Do Micro Ao Macro
5 erros que sabotam a comunicação interna das empresas
Comunicação interna falha ajuda a explicar engajamento de 39% no Brasil em 2025 e pressiona empresas a rever práticas para recuperar produtividade em 2026
A comunicação interna entrou no radar das empresas após o engajamento dos trabalhadores atingir o pior nível da última década. Levantamento da FGV EAESP em parceria com a Engaja S/A aponta que apenas 39% dos profissionais estavam engajados em 2025. A queda gera impacto econômico estimado em R$ 77 bilhões por ano, refletido em menor produtividade e maior rotatividade.
Esse cenário pressiona as organizações a reverem práticas para 2026. Falhas recorrentes de comunicação interna, somadas à falta de reconhecimento e à sobrecarga emocional, ampliam o distanciamento entre empresas e trabalhadores.
Para Leandro Oliveira, diretor da Humand no Brasil, o problema não está na falta de talento, mas na ausência de visibilidade. “Quando as pessoas não se sentem vistas e reconhecidas, elas se desconectam do time”, afirma.
Dados do estudo Aon Employee Sentiment 2025 reforçam o alerta. Quase 20% dos trabalhadores avaliam que as empresas precisam avançar no cuidado com o bem-estar. Outros 25% se sentem desvalorizados, enquanto 68% cogitam deixar o emprego atual.
Falta de reconhecimento afasta pessoas
Um dos erros mais comuns da comunicação interna está em concentrar mensagens apenas em metas e indicadores. Para Oliveira, reconhecer esforços diários e trajetórias individuais reduz a desconexão.
Canais que dão visibilidade a conquistas de equipes e trabalhadores reforçam pertencimento e reduzem a percepção de invisibilidade, fator associado à queda de engajamento.
Ausência de senso de comunidade
Outro ponto crítico surge quando a comunicação interna não estimula vínculos entre pessoas. Ambientes sem espaços de troca e interação ampliam isolamento, sobretudo em equipes distribuídas ou operacionais.

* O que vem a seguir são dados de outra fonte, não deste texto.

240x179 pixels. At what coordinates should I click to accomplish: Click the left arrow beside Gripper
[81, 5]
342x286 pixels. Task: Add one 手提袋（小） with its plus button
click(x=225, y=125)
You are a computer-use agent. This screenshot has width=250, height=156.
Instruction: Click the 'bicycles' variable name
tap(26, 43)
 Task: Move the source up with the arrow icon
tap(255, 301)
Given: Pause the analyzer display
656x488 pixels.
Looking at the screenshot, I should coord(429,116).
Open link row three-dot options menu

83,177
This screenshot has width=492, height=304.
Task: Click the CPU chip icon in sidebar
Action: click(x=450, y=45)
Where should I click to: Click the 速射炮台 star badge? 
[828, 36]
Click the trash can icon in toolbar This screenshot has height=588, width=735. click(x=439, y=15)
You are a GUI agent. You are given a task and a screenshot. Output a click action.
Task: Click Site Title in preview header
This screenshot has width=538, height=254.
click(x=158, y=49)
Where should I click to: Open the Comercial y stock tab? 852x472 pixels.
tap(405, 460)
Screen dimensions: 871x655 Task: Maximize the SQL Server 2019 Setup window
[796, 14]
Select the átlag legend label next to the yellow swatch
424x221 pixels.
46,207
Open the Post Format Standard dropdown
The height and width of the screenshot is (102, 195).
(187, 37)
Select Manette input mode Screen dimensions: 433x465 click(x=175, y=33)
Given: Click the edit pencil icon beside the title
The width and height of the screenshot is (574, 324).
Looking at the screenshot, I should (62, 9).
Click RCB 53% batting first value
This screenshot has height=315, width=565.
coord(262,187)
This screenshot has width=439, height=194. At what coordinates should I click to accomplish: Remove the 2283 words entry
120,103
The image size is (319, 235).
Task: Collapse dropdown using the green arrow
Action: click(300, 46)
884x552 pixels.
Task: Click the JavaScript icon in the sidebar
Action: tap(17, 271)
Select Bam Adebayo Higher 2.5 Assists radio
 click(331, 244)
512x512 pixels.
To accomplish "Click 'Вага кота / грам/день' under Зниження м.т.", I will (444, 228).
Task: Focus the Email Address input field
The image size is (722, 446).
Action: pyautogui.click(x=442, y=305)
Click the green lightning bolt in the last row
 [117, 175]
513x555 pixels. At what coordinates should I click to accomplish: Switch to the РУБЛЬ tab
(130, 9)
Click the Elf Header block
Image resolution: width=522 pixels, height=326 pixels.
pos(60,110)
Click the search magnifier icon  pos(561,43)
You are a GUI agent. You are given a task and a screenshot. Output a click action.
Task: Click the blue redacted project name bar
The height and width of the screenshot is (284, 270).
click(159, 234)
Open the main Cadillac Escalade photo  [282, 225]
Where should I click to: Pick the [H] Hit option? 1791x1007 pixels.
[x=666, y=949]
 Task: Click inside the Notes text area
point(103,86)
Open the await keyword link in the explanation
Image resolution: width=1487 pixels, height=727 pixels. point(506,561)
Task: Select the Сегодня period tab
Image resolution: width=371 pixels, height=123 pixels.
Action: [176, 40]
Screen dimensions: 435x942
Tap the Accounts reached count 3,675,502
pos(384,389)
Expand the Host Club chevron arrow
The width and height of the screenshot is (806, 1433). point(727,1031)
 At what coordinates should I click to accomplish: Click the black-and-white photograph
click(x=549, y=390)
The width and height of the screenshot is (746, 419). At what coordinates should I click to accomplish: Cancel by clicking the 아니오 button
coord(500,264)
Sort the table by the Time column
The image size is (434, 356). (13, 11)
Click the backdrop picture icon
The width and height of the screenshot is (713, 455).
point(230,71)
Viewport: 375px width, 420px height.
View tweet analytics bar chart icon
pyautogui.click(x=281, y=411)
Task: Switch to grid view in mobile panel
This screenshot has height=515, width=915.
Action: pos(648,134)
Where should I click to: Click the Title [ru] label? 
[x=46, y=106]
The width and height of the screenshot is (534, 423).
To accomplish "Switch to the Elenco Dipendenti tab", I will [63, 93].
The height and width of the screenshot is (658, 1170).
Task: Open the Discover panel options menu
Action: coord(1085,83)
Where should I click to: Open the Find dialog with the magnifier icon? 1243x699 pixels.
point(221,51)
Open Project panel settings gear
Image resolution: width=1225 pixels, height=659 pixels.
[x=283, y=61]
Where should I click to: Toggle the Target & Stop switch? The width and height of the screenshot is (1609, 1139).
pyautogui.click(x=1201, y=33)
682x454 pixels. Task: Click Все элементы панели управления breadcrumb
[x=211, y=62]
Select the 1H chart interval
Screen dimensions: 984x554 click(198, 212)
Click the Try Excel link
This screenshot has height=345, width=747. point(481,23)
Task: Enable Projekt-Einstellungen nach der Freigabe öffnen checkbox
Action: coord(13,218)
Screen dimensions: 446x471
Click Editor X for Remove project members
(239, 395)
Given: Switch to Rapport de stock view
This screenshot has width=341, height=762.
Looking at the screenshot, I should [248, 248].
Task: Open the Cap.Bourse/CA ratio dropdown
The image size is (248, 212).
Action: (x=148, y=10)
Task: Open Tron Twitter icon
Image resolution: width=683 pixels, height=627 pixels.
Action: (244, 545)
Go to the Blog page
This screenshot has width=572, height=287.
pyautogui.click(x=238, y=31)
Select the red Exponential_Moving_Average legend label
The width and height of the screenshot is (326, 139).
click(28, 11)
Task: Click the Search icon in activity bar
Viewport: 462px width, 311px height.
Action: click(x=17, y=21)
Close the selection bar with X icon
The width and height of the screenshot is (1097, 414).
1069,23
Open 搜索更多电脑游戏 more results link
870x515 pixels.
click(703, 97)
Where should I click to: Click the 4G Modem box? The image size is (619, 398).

Iniciativas que promovem grupos temáticos, rituais coletivos e compartilhamento de experiências fortalecem laços e sustentam a motivação no longo prazo.
Excesso de informação gera ruído
A sobrecarga de canais, mensagens e ferramentas compromete a produtividade. Uma comunicação interna desorganizada dificulta prioridades e amplia retrabalho.
Centralizar fluxos, padronizar canais e reduzir redundâncias melhora clareza e preserva energia dos times, especialmente em um contexto de automação e uso crescente de IA.
RH distante da estratégia
Quando o RH permanece restrito a tarefas administrativas, a comunicação interna perde alcance. Para Oliveira, o setor precisa atuar com foco em cultura, experiência e dados.
Histórias reais, indicadores claros e acesso ao frontline fortalecem decisões e ampliam o papel estratégico do RH na retenção.
Tecnologia sem intencionalidade
O uso inadequado de plataformas é outro erro recorrente. A comunicação interna depende de tecnologia que organize mensagens e estimule diálogo.
Ferramentas que permitem feedback, escuta ativa e respostas rápidas criam fluxos de mão dupla, ampliando transparência e conexão entre empresa e trabalhadores.
Apesar do quadro desafiador, há espaço para avanço. O mesmo estudo aponta que 44% dos profissionais estão dispostos a desenvolver novas habilidades para se manterem relevantes. Para as empresas, ajustar a comunicação interna em 2026 pode significar reduzir perdas, fortalecer vínculos e recuperar produtividade em um ambiente cada vez mais exigente.